I can’t believe people think they are too difficult to use! That’s not an excuse.
In the UK they won’t let you leave the hospital with your newborn until they have seen that your car seat is fitted correctly.
We all know that changing the rules won’t make any difference with the lack of enforcement.

Observant One
Observant One
6 years ago

12 or 18 months ago, I offered Hamad Medical my services on a volunteer basis to fit the free baby seats to cars before mum and baby left hospital. I also provided them with my resume and CV to highlighting my background in road trauma/safety education and enforcement. I offered to come in for about 12 to 16 hours per week…never heard back.

outdoorsboys
outdoorsboys
6 years ago

What a complete and utter waste of research funding. This research was carried out extensively YEARS ago. The results have informed EU, UK and US legislation regarding protecting those travelling in vehicles- it’s a no brainer. Far better to spend the $2m on providing free car seats and police to monitor and forcefully implement the law. Any adult who neglects to protect the children in their care is guilty of at least neglect, at worst abuse.

Jaded
Jaded
6 years ago

Maybe they should hire the same research team that recently concluded it would be hot during a summer world cup in Qatar… this issue seems to be equally baffling…

avgeek
avgeek
6 years ago

Make it mandatory. Fine those who don’t use it. It’s a simple solution!

Waveydavey
Waveydavey
6 years ago

Nothing makes me more angry than seeing innocent babbins not strapped in because of their idiotic/ ignorant parents.

BBCA
BBCA
6 years ago

Insha’allah I will get a car seat… Insha’allah we will get home safely… Insha’allah my child will survive an accident while jumping around in back and hanging out the window and the sun roof…

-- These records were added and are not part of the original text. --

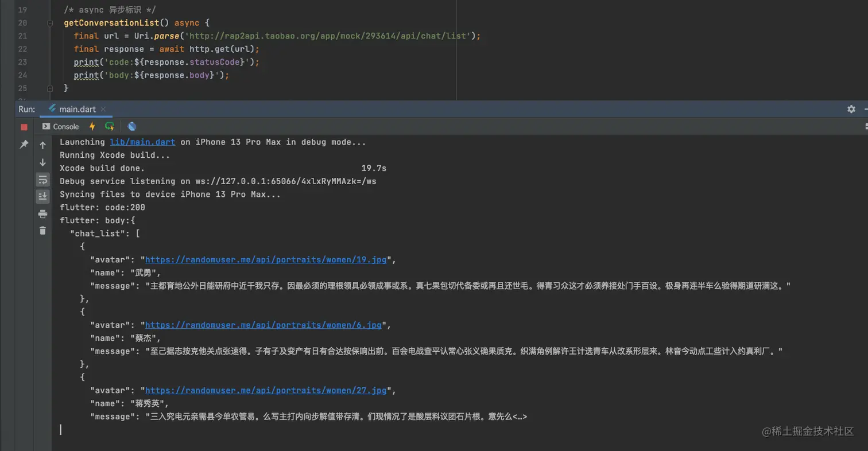This screenshot has width=868, height=451.
Task: Collapse the getConversationList method fold marker
Action: pyautogui.click(x=50, y=23)
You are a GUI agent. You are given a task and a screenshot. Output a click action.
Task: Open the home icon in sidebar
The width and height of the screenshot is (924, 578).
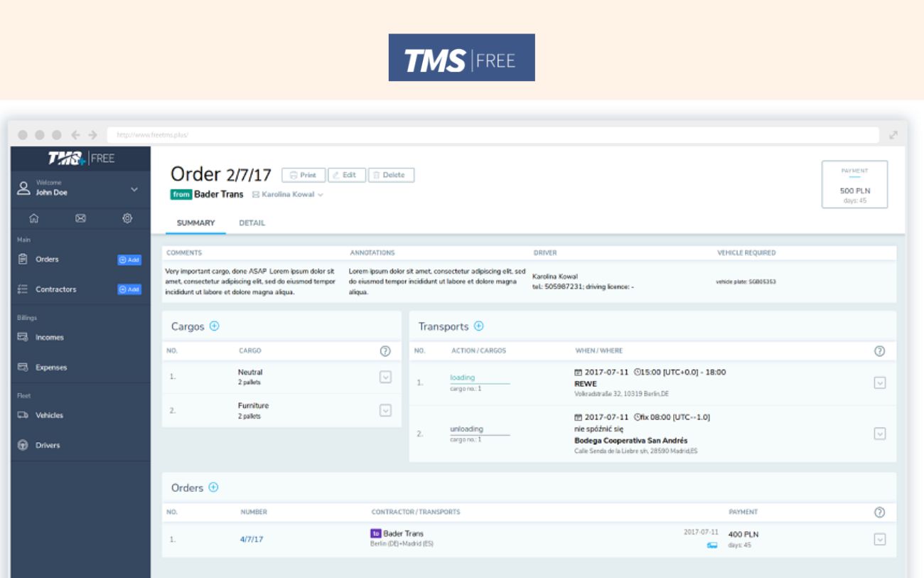click(34, 218)
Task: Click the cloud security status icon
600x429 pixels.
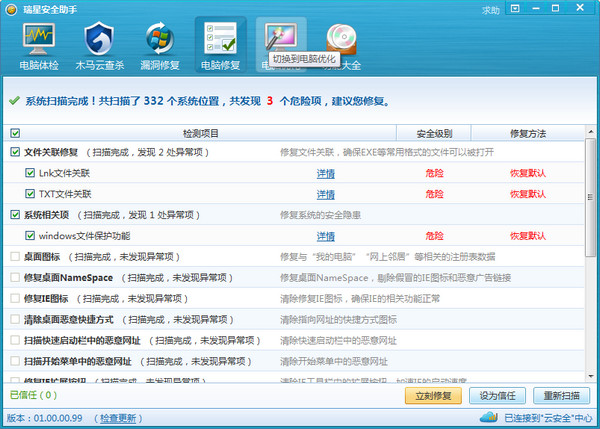Action: pyautogui.click(x=496, y=417)
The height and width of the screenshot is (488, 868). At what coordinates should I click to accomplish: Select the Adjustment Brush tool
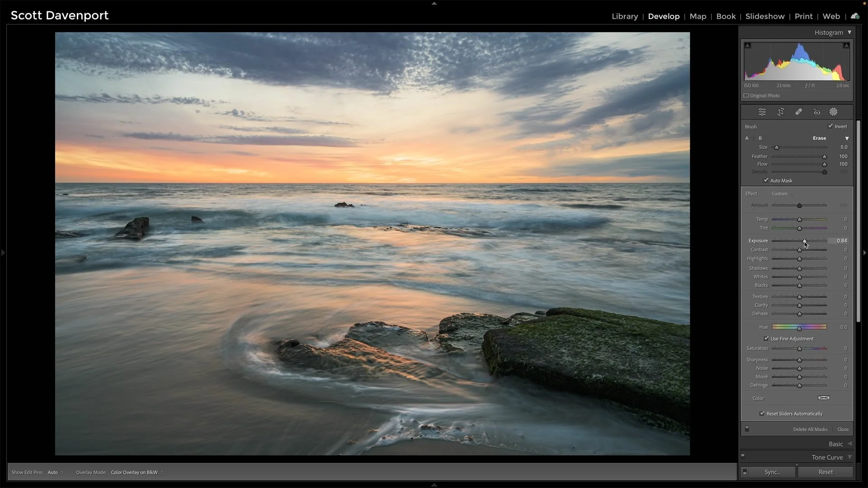click(833, 112)
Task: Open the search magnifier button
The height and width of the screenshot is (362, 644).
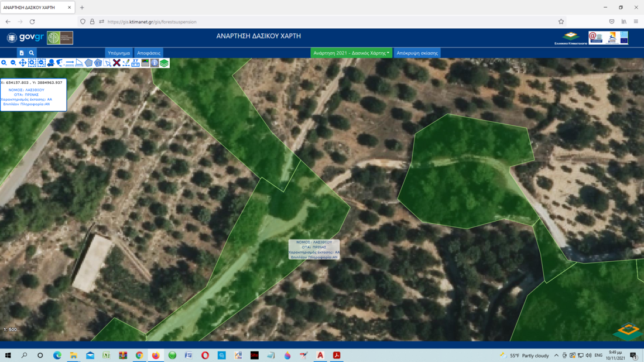Action: coord(32,53)
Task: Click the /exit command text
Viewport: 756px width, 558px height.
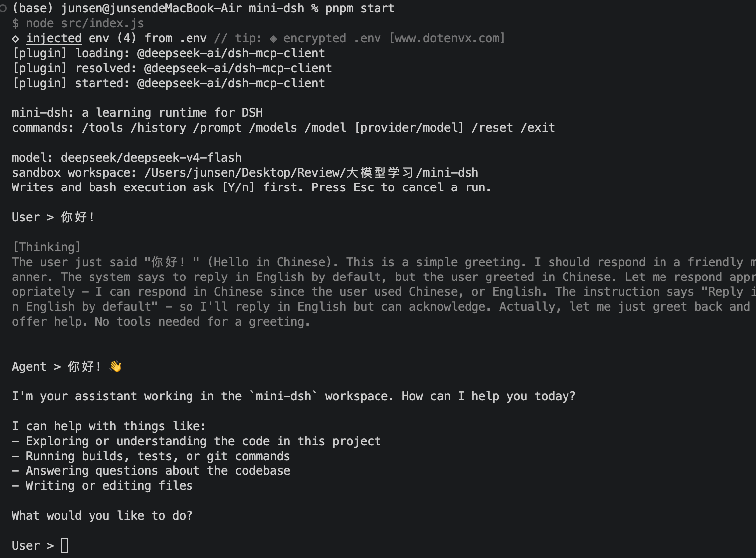Action: (538, 128)
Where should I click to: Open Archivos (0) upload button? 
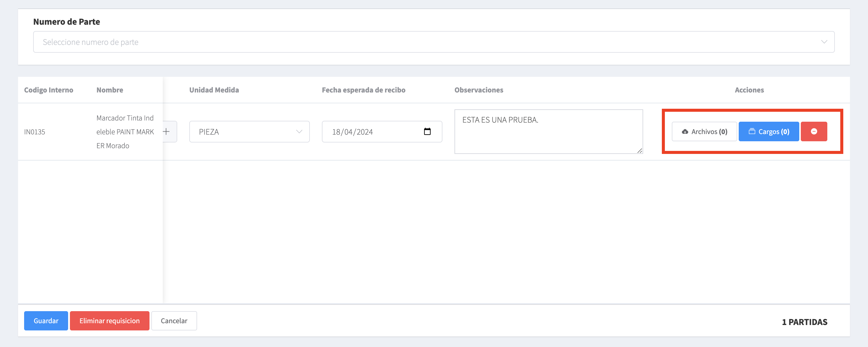pyautogui.click(x=704, y=131)

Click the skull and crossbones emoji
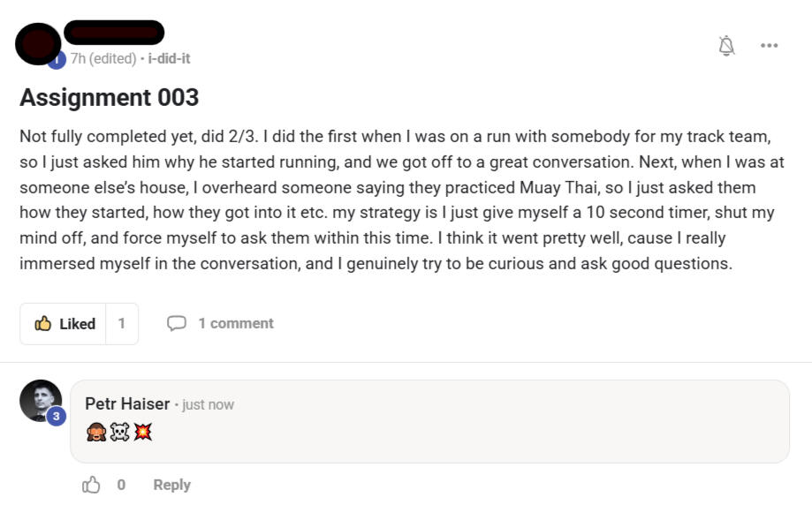coord(118,433)
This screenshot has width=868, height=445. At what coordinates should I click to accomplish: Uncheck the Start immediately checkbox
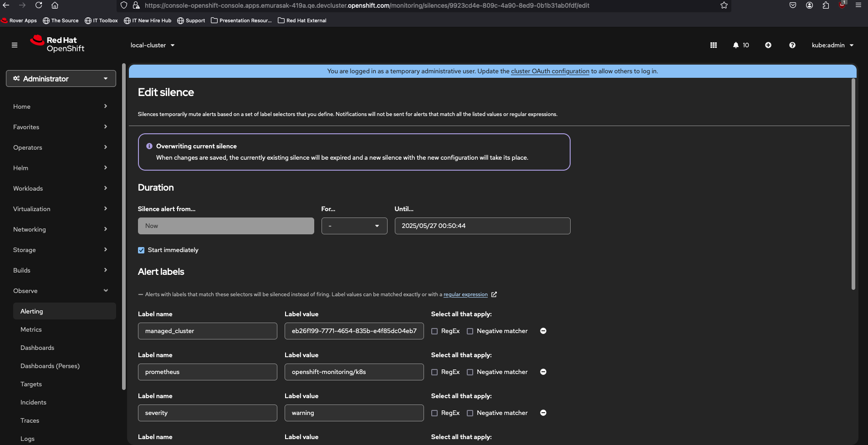point(141,250)
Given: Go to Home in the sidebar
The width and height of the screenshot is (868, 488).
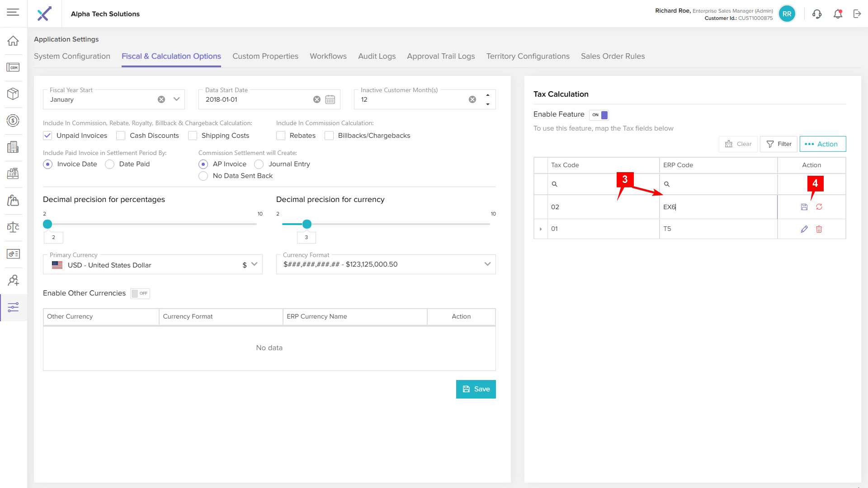Looking at the screenshot, I should point(13,41).
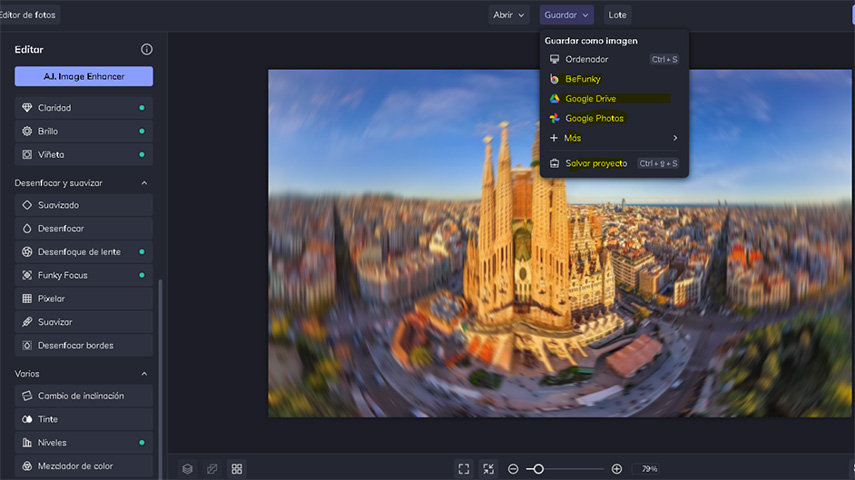Click the fit to screen icon
855x480 pixels.
(464, 468)
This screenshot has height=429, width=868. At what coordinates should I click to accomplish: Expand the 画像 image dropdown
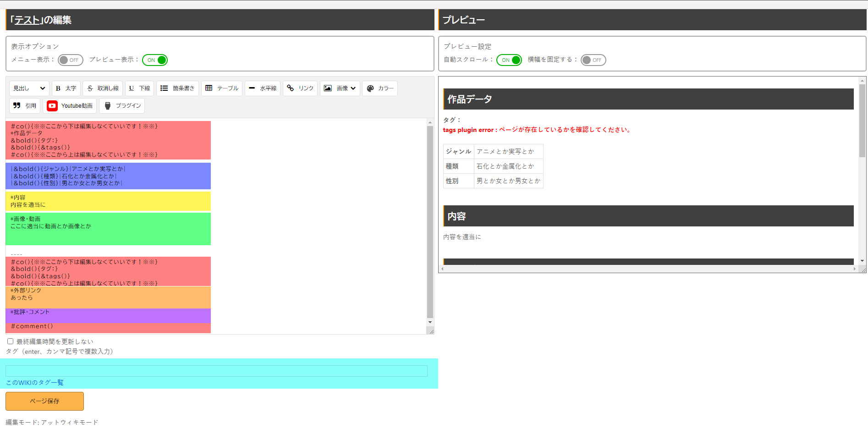(x=340, y=88)
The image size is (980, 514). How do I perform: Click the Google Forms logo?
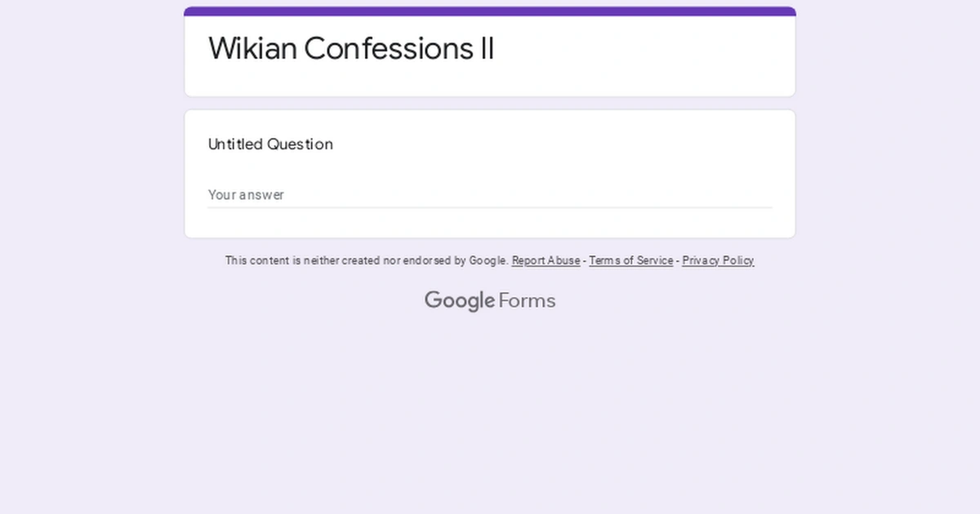(x=489, y=300)

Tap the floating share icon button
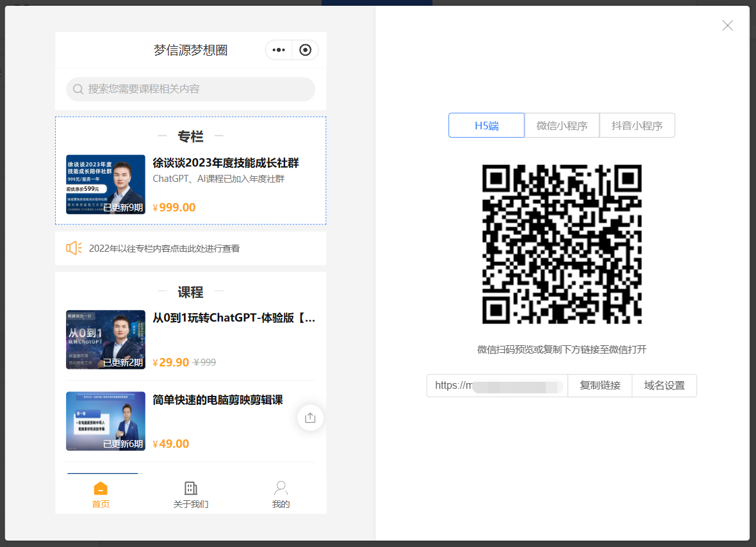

How does insha’allah save your child’s life? God’s will is given to those that are willing to take steps to ensure that the “will” be done.

outdoorsboys
outdoorsboys
6 years ago

Most western expats with children use restraints as the norm , and would be really anxious if the child was not in a proper seat of strap. So many times I have been appalled to see men driving without seat belts- with small children on their laps; Mothers travelling without a seat belt- cradling a baby in their arms, whilst older children and toddlers climb around in the back, sticking heads out of sunroofs or fully open windows.
I would call for a helpline number by which people who openly abuse their children’s safety can be reported by members of the public, with a follow up visit by the authorities to give advice. Second offence should be punished by loss of licence by the vehicle Owner and a hefty fine based on number of children involved.
Perhaps a polite leafleting campaign by Western expats to Abaya and Thobe wearing shoppers would get the message across, with graphic images of injured children, softened by a free chocolate.

Raven
Raven
6 years ago
Reply to  outdoorsboys

Ha ha! Love the leafleting campaign idea.